6. Adding Events and KPIs¶
The complete code for this part of the tutorial can be found here
# file structure
- cutting_2d
- main.py # modified
- env
- core_env.py # modified
- inventory.py # modified
- maze_state.py
- maze_action.py
- renderer.py
- maze_env.py
- events.py # new
- kpi_calculator.py # new
- space_interfaces
- dict_action_conversion.py
- dict_observation_conversion.py
- conf ...
Page Overview
6.1. Events¶
In the previous section we have trained the initial version of our cutting environment and already learned how we can watch the training process with commandline and Tensorboard logging. However, watching only standard metrics such as reward or episode step count is not always too informative with respect to the agents behaviour and the problem at hand.
For example we might be interested in how often an agent selects an invalid cutting piece or specifies and invalid cutting setting. To tackle this issue and to enable better inspection and logging tools we introduce an event system that will be also reused in the reward customization section of this tutorial.
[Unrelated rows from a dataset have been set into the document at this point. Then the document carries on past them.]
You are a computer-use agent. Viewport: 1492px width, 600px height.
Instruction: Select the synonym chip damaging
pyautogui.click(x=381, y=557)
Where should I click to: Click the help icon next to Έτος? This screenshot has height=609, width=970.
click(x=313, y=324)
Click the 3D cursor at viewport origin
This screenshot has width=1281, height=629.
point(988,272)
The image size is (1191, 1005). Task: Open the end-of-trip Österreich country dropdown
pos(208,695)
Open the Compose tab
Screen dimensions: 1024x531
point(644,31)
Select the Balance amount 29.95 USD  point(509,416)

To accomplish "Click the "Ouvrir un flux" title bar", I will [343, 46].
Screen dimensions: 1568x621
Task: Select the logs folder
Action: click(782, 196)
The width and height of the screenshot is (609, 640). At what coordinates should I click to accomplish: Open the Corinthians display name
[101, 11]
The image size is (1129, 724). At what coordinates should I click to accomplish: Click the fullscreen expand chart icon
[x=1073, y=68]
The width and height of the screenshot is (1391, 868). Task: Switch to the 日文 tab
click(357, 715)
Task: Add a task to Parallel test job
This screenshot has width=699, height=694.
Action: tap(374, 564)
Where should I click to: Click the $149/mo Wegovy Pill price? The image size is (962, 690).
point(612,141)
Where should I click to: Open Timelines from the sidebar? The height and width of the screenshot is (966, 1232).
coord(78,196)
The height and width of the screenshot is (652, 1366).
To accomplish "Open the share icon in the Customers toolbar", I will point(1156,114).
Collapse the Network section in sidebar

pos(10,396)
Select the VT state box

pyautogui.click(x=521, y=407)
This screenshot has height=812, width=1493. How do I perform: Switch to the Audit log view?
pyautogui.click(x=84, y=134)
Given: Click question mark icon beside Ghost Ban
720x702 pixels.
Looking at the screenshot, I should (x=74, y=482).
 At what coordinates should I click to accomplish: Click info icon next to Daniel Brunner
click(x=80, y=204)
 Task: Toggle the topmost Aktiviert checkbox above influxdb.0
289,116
In particular, we introduce two event types related to the cutting process as well as inventory management. For each event we can define which statistics are computed at which stage of the aggregation process (event, step, epoch) via event decorators:
@define_step_stats(len)
: Events \(e_i\) are collected as a list of events \(\{e_i\}\). Thelen
function counts how often such an event occurred in the current environment step \(Stats_{Step}=|\{e_i\}|\).@define_episode_stats(sum)
: Defines how the \(S\) step statistics should be aggregated to episode statistics by simply summing them up: \(Stats_{Episode}=\sum^S Stats_{Step}\)@define_epoch_stats(np.mean, output_name="mean_episode_total")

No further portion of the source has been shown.